DIRECTIONS:
According to the World Turtle Day article, in what year did the New York State Wildlife Action Plan identify diamondback terrapins as a Species of Greatest Conservation Need?

QUOTED TEXT:
=-=-=-=-=

World Turtle Day
Hofstra University professor Russell Burke holds Bertha, one of the endangered turtles, at the World Turtle Day presentation at Seatuck last week


World Turtle Day


ISLIP—In conjunction with the internationally recognized World Turtle Day, on May 23, Seatuck Environmental Association, along with representatives from the New York State Department of Environmental Conservation, Hofstra University, The Nature Conservancy, and Save the Great South Bay, demonstrated the DEC’s recently required terrapin excluder devices. DEC began requiring the devices for crabbing operations in New York’s marine and coastal districts to reduce the bycatch of diamondback terrapins in March.

Diamondback terrapins live in brackish waters associated with the lower Hudson River, Long Island Sound, Peconic Bay and the coastal embayments along the South Shore of Long Island. In 2015, the New York State Wildlife Action Plan identified diamondback terrapins as a Species of Greatest Conservation Need due to documented threats from habitat loss, nest predation, and incidental capture from fishing-related operations.

=-=-=-=-=

RECORDS:

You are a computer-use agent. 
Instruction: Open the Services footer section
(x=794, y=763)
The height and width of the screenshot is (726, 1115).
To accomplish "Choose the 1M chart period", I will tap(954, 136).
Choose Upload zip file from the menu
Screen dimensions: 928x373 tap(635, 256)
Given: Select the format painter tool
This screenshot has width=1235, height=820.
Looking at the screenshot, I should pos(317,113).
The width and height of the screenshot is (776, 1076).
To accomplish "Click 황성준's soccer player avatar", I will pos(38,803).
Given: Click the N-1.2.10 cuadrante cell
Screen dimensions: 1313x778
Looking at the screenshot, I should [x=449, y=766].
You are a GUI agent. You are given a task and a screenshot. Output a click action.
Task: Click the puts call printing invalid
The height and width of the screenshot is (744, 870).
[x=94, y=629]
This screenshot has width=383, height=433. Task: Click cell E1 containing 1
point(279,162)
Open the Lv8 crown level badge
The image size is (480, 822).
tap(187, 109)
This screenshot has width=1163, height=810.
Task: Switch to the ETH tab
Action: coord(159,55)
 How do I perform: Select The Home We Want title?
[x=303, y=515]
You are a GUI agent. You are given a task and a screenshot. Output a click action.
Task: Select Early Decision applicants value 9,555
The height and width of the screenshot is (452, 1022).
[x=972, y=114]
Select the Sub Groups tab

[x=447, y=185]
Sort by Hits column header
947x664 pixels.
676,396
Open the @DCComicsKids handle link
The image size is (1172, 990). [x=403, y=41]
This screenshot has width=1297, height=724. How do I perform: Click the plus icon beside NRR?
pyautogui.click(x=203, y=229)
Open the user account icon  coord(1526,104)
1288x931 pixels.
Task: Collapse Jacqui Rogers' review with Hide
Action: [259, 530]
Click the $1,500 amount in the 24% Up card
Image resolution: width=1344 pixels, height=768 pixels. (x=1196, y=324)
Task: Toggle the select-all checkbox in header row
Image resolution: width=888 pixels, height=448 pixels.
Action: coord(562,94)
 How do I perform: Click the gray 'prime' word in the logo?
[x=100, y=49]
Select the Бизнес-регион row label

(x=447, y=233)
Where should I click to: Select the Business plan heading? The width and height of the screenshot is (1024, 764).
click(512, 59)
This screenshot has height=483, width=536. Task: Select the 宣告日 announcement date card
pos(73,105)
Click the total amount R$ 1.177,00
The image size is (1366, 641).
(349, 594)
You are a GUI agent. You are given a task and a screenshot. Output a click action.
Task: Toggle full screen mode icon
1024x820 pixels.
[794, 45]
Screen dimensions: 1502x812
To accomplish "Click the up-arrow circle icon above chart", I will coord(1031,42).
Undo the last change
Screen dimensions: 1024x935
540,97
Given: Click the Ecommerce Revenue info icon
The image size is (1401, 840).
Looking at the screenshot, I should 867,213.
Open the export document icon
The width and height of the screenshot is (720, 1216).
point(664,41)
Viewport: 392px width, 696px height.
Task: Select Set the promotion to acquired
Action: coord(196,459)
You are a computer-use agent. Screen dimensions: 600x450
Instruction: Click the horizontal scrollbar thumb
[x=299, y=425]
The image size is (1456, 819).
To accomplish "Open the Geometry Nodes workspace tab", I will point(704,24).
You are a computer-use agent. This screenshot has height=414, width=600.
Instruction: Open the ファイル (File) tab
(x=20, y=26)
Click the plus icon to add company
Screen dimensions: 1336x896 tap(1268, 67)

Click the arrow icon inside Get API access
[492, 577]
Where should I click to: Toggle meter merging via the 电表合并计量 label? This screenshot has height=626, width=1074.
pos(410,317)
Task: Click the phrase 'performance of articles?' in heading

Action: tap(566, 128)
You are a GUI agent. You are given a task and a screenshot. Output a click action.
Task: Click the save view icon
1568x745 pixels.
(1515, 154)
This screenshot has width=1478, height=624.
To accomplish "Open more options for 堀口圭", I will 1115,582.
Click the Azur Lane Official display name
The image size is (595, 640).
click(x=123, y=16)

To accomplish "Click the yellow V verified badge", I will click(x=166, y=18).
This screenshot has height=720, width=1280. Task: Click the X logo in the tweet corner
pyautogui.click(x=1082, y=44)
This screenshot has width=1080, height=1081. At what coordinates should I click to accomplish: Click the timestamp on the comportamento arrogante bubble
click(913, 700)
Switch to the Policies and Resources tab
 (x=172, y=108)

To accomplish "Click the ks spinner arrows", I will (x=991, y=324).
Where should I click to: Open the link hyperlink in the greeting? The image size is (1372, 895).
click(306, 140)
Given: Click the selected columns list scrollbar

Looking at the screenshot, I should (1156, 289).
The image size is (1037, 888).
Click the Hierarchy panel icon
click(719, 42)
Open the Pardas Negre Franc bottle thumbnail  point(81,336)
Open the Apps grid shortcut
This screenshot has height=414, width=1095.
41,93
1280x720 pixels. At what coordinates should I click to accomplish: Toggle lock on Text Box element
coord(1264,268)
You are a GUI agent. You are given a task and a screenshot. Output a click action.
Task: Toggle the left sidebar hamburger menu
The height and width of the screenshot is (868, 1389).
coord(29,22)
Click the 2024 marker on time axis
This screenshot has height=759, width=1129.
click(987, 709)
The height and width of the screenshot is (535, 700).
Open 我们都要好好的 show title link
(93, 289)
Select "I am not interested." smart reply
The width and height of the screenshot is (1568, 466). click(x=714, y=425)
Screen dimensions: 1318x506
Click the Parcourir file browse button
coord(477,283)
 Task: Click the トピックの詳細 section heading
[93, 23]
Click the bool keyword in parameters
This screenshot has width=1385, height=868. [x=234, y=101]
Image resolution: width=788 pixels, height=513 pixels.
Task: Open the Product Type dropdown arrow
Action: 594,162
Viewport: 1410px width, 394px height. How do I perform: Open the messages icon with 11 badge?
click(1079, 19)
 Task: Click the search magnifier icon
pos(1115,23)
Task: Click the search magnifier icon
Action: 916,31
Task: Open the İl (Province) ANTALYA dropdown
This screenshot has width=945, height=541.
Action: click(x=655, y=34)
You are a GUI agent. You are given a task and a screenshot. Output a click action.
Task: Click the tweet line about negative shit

=-=-=-=-=

TASK ANSWER:
2015